Volleyball’s men’s World Championships have generally been held in Europe or South America and the 2022 FIVB Worlds will be in Russia. The women’s Worlds will be in Poland and the Netherlands in 2022, so both 2026 and 2030 could be open to be held in Africa.

The UCI’s placement of its most important event of the year in the Rwandan capital of Kigali continues a noteworthy – and positive – trend toward placing events in cities which have reasonable tourism infrastructure as opposed to the highly-developed hospitality centers of Europe, North America and 3-4 countries in Asia.

Rwanda, located in the middle of the continent, just to the east of the Democratic Republic of the Congo, has a population of about 12.7 million, just a little more than metropolitan Los Angeles (about 12.4 million today).

Kigali itself is estimated at about 1.1 million people in 2021; why not hold a major world championship there when World Athletics is headed to Eugene, Oregon in 2022; the “metropolitan area” of Eugene-Springfield is just 382,971 per the 2020 U.S. Census!

So why would Rwanda be so interested in the UCI Road Worlds?


A fascinating section of the Rwanda Development Board annual report for 2020 noted that its “sleeve sponsorship” of the famed English Premier League team Arsenal:

● “41% of fans aware of the partnership are more likely to visit Rwanda, an increase from 35% in 2019

● “Among the 41%, sleeve branding continues to be the most influential factor

● “46% of those more likely to visit report promotional videos and the [Brazilian midfielder] David Luiz 2019 visit to Rwanda as a factor in this shift.”

From the Arsenal branding exercise, the Development Board review identified that potential visitors do not view Rwanda as being “safe” or “luxurious.” So:

“There is, therefore, an opportunity to emphasise the safety and luxury elements of the holiday experience in Rwanda in future activations.”

There you have it.

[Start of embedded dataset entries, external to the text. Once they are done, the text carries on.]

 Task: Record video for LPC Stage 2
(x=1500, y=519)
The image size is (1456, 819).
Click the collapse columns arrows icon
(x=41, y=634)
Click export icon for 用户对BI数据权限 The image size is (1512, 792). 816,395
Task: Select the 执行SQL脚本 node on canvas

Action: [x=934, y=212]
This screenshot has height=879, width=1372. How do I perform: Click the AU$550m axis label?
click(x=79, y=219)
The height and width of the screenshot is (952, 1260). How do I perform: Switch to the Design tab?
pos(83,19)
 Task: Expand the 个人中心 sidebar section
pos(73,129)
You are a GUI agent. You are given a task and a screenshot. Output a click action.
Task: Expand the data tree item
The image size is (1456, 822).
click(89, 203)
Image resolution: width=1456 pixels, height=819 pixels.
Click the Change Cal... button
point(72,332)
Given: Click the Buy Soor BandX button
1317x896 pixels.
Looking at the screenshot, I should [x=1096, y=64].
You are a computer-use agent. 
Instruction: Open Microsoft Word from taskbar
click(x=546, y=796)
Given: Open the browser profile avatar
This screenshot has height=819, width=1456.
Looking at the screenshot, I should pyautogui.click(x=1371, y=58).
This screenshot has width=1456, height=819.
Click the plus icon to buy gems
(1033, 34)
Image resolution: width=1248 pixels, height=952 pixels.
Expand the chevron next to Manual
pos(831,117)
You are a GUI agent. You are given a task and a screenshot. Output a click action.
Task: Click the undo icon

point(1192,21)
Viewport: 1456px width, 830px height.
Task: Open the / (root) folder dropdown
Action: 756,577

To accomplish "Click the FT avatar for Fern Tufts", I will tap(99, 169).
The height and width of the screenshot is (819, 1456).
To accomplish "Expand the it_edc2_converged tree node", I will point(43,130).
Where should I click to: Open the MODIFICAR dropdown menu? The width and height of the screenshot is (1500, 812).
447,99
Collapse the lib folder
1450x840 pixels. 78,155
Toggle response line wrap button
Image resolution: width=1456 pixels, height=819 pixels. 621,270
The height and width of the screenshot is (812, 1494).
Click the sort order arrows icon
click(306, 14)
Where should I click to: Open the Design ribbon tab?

The Development Board target for foreign investment in the pandemic year of 2020 was $1.5 billion (U.S.), and there are opportunities for a lot more. Who cares if there is modest local ticket revenue from the Cycling Worlds in 2025 if potential foreign  investors can be shown a positive business environment?

We are at the beginning of a fascinating era for international sport, and especially its mega-events, as players in the development of African business – by and for Africans – by bringing the attention of the business world to host cities and countries of major events which are highlights on the international sports calendar.

As the late Aretha Franklin put it in her monster 1985 hit, “Who’s Zoomin’ Who“?